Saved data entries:
========================================

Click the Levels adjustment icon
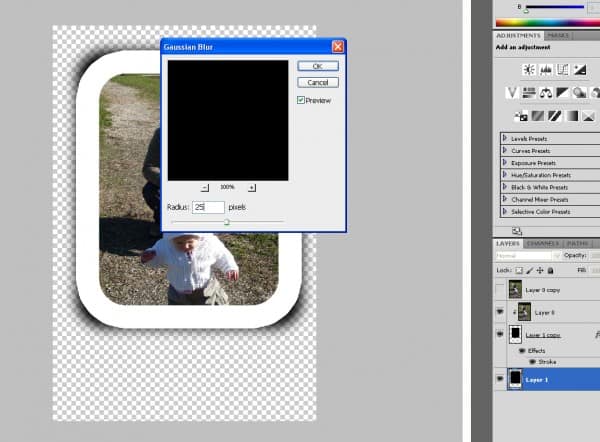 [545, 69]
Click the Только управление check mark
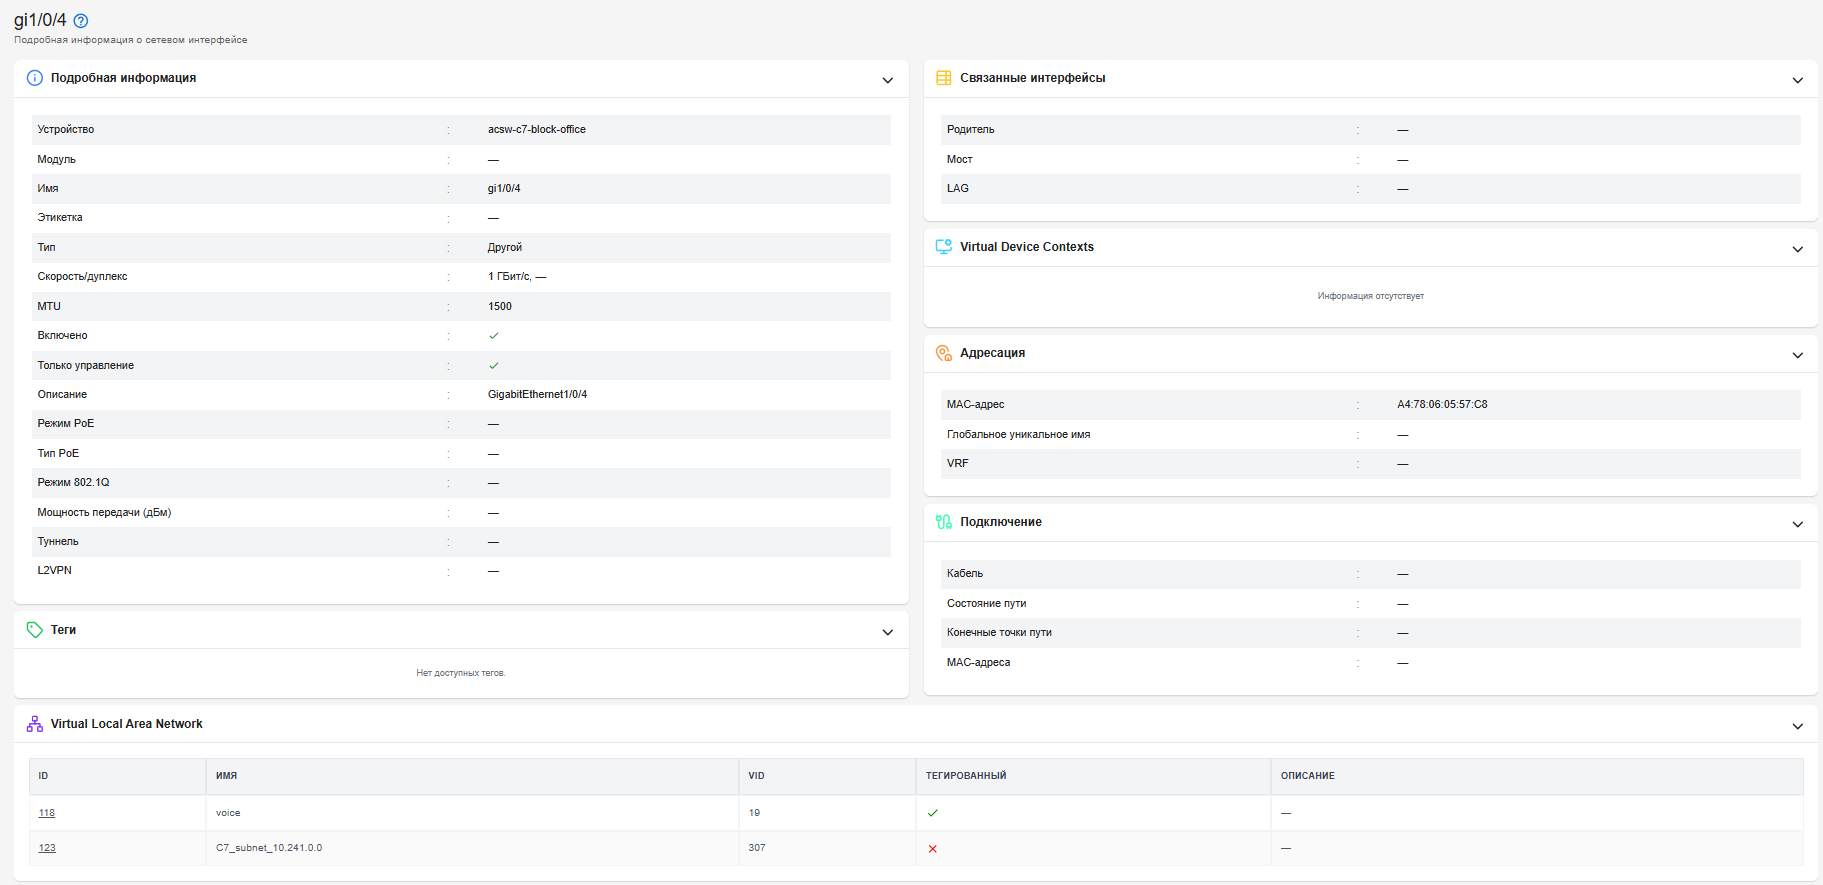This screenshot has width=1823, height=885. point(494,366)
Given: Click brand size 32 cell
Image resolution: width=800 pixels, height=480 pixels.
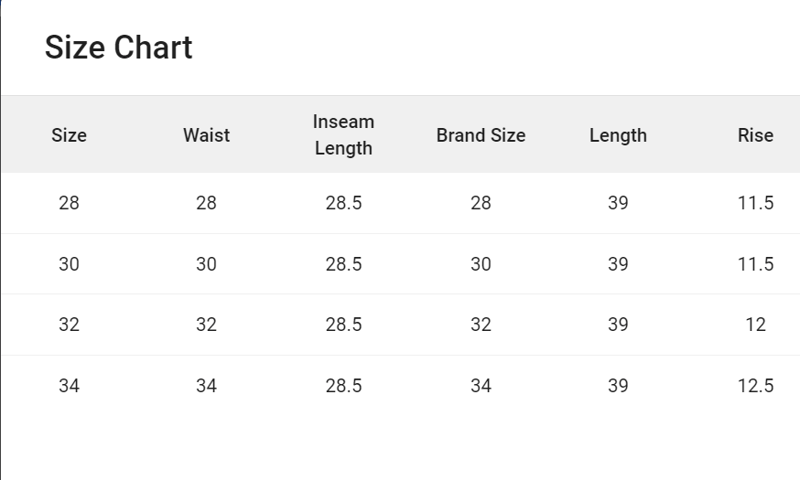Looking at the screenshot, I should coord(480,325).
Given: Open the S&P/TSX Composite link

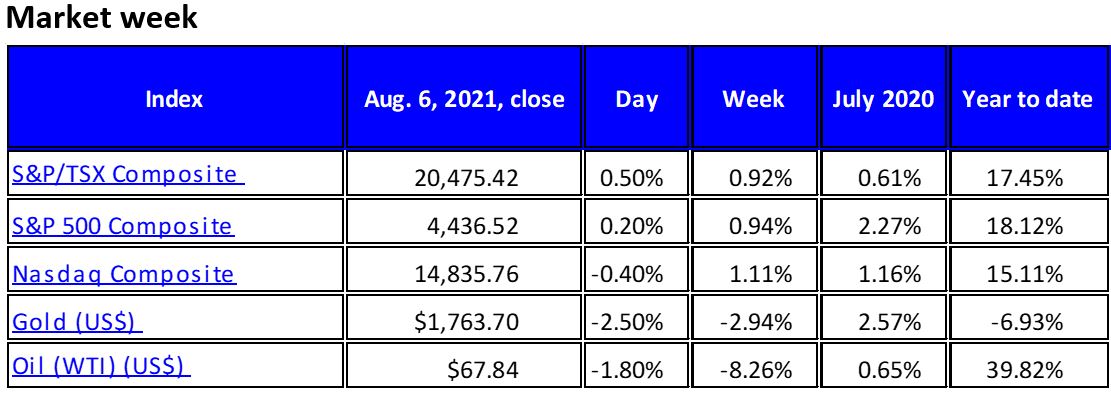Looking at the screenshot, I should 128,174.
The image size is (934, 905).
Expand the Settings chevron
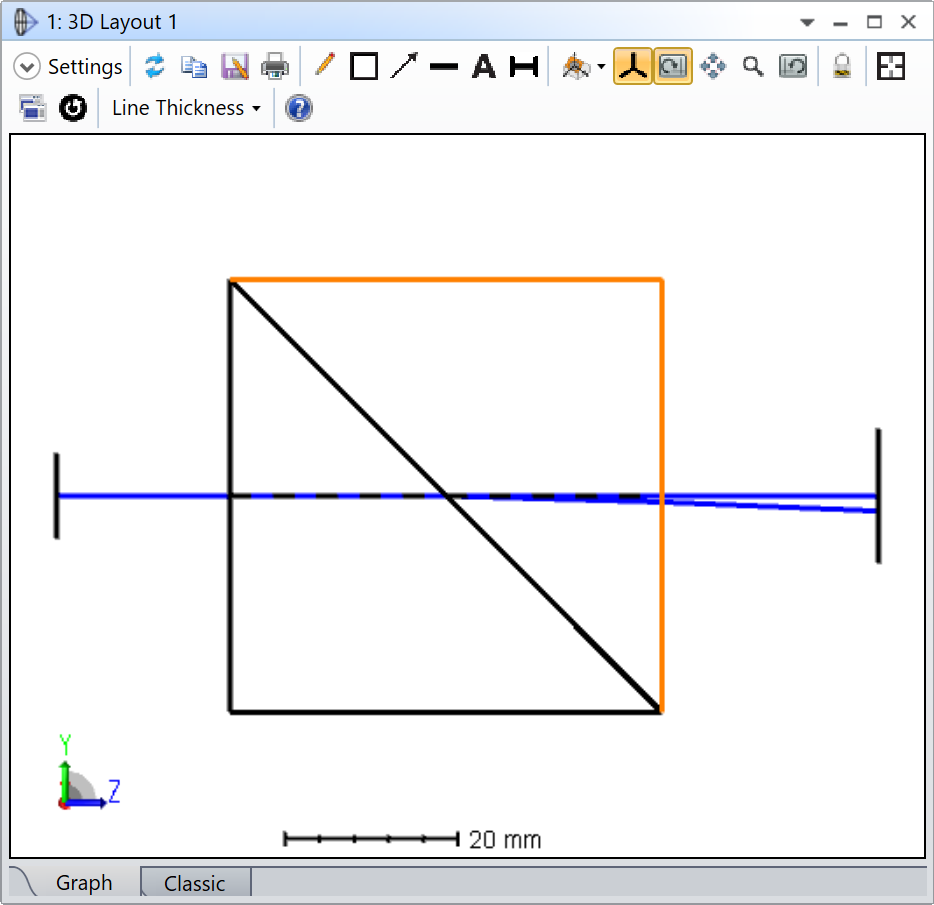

========================================

Show the lines of the data that hold the word "size".

RESPONSE:
Given: Click brand size 32 cell
The image size is (934, 905).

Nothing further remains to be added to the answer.